Reproduce the records below verbatim, everything from the line containing "Click delivered checkmark for 880516670461" down to the line containing "Action: 1355,47", with both of those lines included.
-- -- --
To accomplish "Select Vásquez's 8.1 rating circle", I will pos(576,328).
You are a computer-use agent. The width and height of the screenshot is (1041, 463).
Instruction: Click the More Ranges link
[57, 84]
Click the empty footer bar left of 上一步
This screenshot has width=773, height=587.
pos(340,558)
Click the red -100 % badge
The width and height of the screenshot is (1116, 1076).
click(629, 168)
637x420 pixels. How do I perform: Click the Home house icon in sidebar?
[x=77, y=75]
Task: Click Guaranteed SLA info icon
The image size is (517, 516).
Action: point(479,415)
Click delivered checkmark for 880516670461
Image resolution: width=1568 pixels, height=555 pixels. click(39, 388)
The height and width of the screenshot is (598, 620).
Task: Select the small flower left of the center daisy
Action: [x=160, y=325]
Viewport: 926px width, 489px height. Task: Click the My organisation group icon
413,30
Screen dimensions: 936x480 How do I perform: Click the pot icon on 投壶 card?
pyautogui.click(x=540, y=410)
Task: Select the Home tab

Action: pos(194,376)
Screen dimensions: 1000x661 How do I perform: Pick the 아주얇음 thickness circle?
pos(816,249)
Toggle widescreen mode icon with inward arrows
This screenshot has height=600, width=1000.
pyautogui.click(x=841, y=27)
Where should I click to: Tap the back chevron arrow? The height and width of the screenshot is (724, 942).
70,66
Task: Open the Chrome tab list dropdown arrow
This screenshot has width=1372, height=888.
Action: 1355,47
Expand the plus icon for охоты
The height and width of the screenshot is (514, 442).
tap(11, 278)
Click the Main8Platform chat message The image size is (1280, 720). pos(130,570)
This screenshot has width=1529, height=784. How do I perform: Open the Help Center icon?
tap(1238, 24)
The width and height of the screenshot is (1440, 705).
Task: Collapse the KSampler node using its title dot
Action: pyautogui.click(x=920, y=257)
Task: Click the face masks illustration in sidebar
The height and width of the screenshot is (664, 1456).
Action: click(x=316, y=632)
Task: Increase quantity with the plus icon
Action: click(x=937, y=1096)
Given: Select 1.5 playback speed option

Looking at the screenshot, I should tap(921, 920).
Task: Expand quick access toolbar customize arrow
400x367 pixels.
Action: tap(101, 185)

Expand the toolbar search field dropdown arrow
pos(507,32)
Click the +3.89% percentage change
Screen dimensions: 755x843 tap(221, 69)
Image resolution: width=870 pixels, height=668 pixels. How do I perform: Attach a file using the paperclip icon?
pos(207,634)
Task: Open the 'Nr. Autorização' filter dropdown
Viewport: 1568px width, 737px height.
-- -- --
# [TASK SOLUTION]
Click delivered checkmark for 880516670461
Image resolution: width=1568 pixels, height=555 pixels. click(39, 388)
The height and width of the screenshot is (598, 620).
Task: Select the small flower left of the center daisy
Action: [x=160, y=325]
Viewport: 926px width, 489px height. Task: Click the My organisation group icon
413,30
Screen dimensions: 936x480 How do I perform: Click the pot icon on 投壶 card?
pyautogui.click(x=540, y=410)
Task: Select the Home tab

Action: pos(194,376)
Screen dimensions: 1000x661 How do I perform: Pick the 아주얇음 thickness circle?
pos(816,249)
Toggle widescreen mode icon with inward arrows
This screenshot has height=600, width=1000.
pyautogui.click(x=841, y=27)
Where should I click to: Tap the back chevron arrow? The height and width of the screenshot is (724, 942).
70,66
Task: Open the Chrome tab list dropdown arrow
This screenshot has width=1372, height=888.
Action: 1355,47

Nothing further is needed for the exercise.